Don’t force a quick resolution in any difficult conversation. It may be best to discuss a big issue several times. Be careful not to hurry the process just because it’s uncomfortable.

It can be challenging to listen without getting upset. The issue no doubt brings up strong feelings in us, too, or it wouldn’t feel difficult. We need to do our best to stay calm and listen, taking deep breaths to relax ourselves. The other person will become more receptive to hearing our perspective when we’ve focused on theirs first. Once we’ve heard each other out, the conversation becomes easier and we can begin to fashion a solution together.

No one likes bringing up touchy subjects, but careful preparation and listening can help us successfully navigate difficult conversations.

The ability to receive gracefully and fully may not seem to be a likely issue in conflict resolution. When we think of the conflicts that arise from imbalances in giving and receiving, we usually think of too much taking and not enough giving. After all, aren’t we told it’s better to give than receive?

It’s great to give. Many of us give regularly of our time and money. We want to be givers, to be better. But, if givers are “better”, wouldn’t that make receivers somehow “less than”?

This is where conflicts can occur in the dance of giving and receiving. We may want to be the biggest giver, but gaining a reputation as a really kind person can become over-emphasized. It can become our habit only to give, never letting others give to us.

We’ve all seen a small manifestation of this:  Two diners in a restaurant arguing over who will pick-up the tab. We joke about this situation, but there’s a subtle and real dance going on here about who gets to be the nicest, the most giving – and claim the moral high ground of generosity.

Moral high ground may sound overblown for such mundane incidents, but let’s think back to the last discussion over who would pick up the tab for a meal. How did the interaction feel?

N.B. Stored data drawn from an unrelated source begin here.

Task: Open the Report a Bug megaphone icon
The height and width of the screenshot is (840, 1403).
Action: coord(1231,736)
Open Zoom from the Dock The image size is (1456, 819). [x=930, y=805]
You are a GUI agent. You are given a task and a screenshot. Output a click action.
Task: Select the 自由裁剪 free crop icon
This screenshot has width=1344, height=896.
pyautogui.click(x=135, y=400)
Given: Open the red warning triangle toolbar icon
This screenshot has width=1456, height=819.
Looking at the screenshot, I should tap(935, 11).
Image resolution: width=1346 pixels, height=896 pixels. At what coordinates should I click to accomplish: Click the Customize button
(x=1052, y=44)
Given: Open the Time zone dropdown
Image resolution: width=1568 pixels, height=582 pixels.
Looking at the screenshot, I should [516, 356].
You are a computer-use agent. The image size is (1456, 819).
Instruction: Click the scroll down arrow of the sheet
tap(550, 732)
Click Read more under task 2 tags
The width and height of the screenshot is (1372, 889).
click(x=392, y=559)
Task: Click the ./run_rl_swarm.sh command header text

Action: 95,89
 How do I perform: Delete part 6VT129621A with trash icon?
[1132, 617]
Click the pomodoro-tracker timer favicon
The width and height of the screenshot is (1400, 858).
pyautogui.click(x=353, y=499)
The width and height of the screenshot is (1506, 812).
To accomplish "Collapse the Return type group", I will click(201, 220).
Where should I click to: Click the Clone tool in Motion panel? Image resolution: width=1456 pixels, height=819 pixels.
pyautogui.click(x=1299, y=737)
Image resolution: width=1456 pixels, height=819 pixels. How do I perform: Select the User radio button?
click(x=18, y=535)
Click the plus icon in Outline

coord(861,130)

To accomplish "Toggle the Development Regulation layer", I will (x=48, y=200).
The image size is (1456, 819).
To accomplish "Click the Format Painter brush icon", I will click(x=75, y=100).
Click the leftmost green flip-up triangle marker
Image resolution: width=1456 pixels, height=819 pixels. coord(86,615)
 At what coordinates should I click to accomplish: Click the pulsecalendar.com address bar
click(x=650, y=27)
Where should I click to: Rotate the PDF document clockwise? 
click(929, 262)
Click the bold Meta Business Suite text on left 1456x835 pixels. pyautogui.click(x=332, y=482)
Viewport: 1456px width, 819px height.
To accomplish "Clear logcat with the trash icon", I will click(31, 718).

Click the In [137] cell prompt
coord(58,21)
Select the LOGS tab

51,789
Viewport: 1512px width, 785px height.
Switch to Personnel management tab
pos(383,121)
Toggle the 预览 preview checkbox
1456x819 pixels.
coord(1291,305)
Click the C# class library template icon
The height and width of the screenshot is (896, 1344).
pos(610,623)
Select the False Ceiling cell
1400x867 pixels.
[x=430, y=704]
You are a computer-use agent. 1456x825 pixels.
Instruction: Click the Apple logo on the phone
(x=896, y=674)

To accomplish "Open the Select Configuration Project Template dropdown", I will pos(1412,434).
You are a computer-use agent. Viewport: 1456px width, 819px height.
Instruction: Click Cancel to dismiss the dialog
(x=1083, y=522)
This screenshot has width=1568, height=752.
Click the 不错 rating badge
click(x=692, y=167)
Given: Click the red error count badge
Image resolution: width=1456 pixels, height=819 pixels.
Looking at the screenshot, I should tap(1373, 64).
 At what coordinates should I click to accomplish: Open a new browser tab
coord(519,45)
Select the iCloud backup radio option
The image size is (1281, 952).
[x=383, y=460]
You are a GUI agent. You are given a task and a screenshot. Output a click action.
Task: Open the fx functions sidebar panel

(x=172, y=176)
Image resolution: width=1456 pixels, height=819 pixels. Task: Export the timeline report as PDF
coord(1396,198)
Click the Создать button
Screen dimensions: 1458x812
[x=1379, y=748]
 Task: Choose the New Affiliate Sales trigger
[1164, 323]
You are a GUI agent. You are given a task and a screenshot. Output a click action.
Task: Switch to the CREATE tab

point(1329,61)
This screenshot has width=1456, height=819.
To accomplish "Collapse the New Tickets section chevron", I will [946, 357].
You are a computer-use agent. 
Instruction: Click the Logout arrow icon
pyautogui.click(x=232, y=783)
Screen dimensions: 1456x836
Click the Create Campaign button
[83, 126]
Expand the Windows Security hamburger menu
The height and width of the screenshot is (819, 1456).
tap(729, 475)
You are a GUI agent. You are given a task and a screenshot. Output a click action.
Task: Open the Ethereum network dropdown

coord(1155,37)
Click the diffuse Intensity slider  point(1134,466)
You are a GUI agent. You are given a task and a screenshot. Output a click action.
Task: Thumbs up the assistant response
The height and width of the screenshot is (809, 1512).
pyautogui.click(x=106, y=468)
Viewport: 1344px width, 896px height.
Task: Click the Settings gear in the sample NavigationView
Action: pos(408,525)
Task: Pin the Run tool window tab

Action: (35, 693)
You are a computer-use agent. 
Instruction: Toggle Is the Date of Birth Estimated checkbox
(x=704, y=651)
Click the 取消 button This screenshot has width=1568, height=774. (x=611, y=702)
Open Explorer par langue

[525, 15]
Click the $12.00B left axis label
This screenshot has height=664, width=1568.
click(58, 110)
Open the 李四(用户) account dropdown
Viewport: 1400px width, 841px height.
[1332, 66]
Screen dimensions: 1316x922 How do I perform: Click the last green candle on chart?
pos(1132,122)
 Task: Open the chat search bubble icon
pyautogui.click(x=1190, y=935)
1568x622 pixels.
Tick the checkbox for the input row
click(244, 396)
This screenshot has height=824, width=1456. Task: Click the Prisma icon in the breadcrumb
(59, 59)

If things are generally in balance between us and the other diner, we probably came to agreement fairly rapidly. “Okay, you can get it this time & I’ll get it next time” or “Let’s split it”. If a significant imbalance develops over time, though, it may begin to impact the relationship negatively.

What if others never let us pay? Sure, that sounds great financially, but it can be limiting to the relationship. If we know they’re always going to pay, we may feel we have to order the cheapest thing, no matter what we would like to eat. More significantly, if one person always pays, it binds the relationship into one pattern that hinders growth and change.

For example, in a family, as children grow older, the day eventually comes when the adult child offers to pay for a shared meal with their parents. This is an indication of the child wanting to show that they have reached adulthood, that they are moving into a different phase of life in which they no longer need to be supported by their parents. It is the mature parent indeed who can accept the offer and be “treated” to the meal by their grown offspring!

Between friends, paying for a meal says “I value you; I want to be your friend.” If the same person always pays, there’s no opportunity for the other friend to reciprocate, to say, “I want to be your friend, too.” When one person makes a point to always pay, the other person incurs a debt with no opportunity to repay the “favor”, and the relationship becomes unbalanced.

We get such a lovely, glowing feeling when we give a gift, physical or emotional, that is appreciated by the receiver. Giver and receiver are roles that need to fluctuate over time – neither is healthy as a person’s sole defining characteristic. To get along well, we must allow ourselves to receive sometimes in order to allow those around us to enjoy the gift of giving.